[Rows showing where targets appear]
----------

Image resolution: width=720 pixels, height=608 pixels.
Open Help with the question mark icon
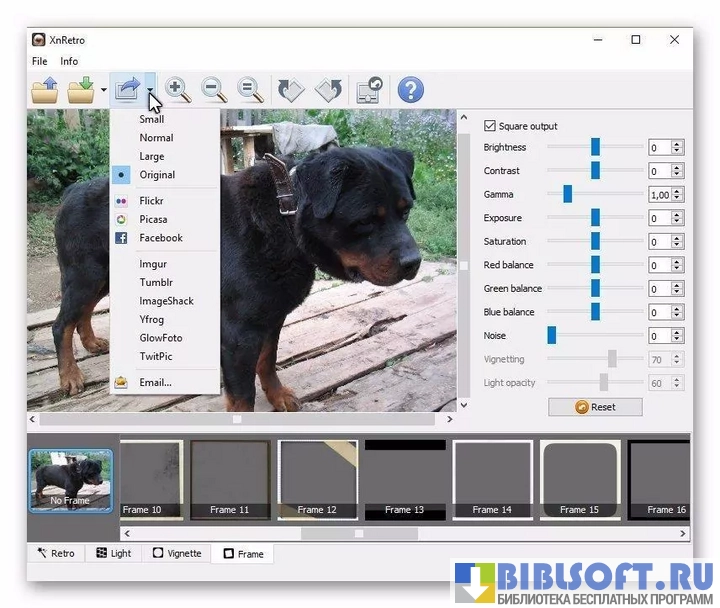tap(410, 90)
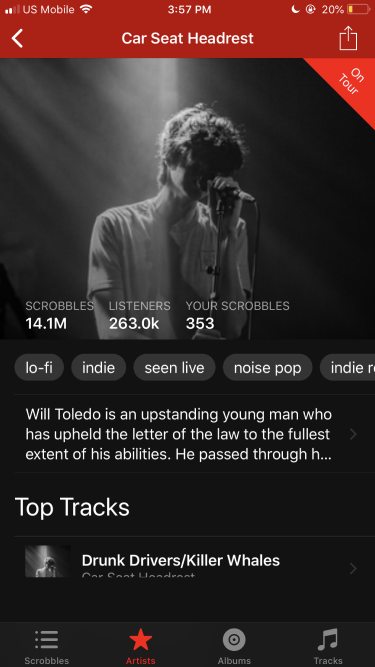The image size is (375, 667).
Task: Select the lo-fi tag
Action: pyautogui.click(x=39, y=368)
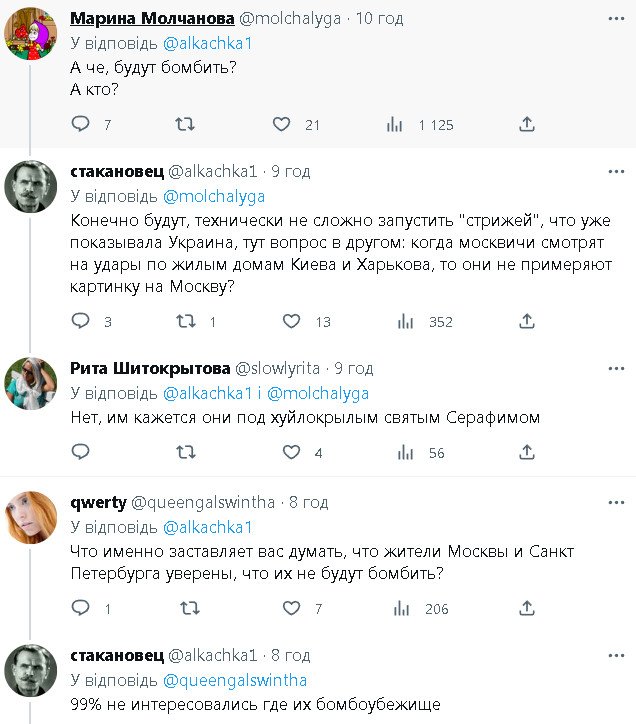The width and height of the screenshot is (636, 724).
Task: Click qwerty's profile avatar
Action: [x=31, y=513]
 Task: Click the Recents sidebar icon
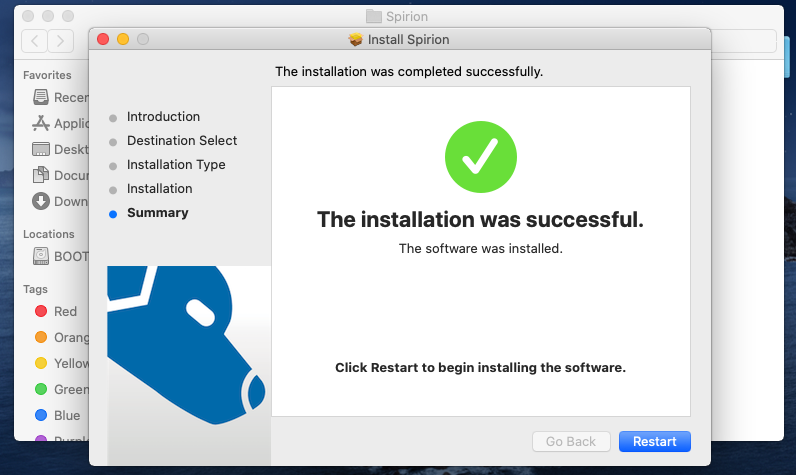click(41, 97)
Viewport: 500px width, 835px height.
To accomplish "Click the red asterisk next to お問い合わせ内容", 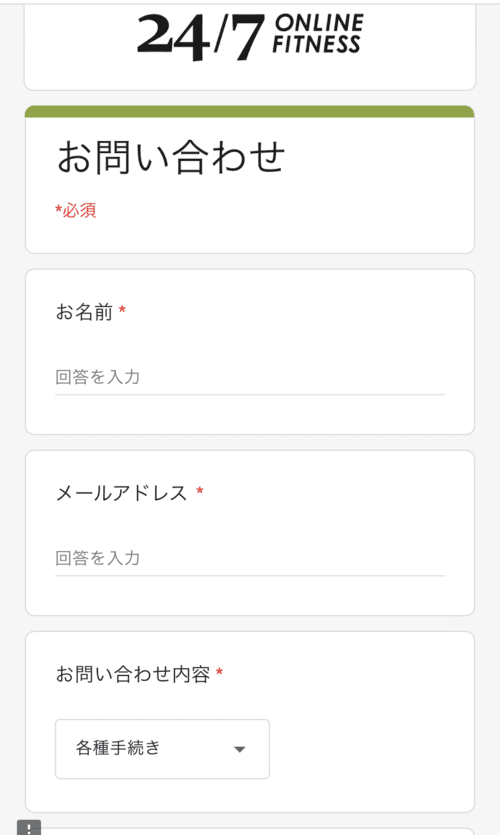I will pos(219,672).
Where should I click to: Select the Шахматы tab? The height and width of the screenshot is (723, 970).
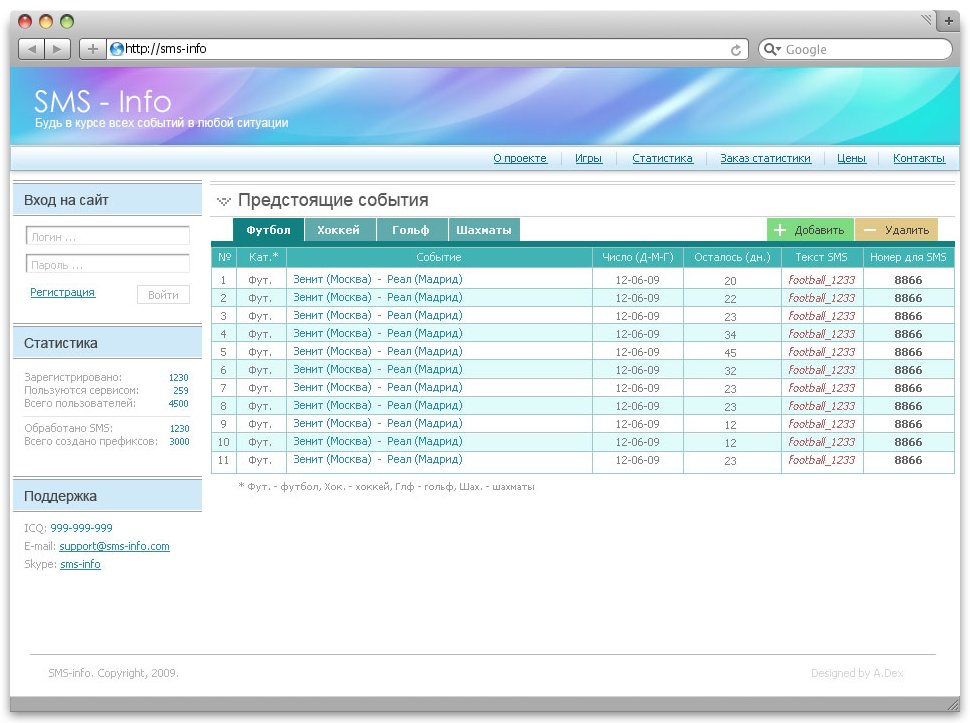pos(484,230)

----------

[Exercise]
Convert the records into a Markdown table with the columns "Number" and "Line", beginning at the line that contains "Where should I" and continuing through the end of the records. Skip blank lines and leave the pictures out.

[Correct result]
| Number | Line |
|---|---|
| 1 | Where should I click to: Select the Шахматы tab? The height and width of the screenshot is (723, 970). |
| 2 | pos(484,230) |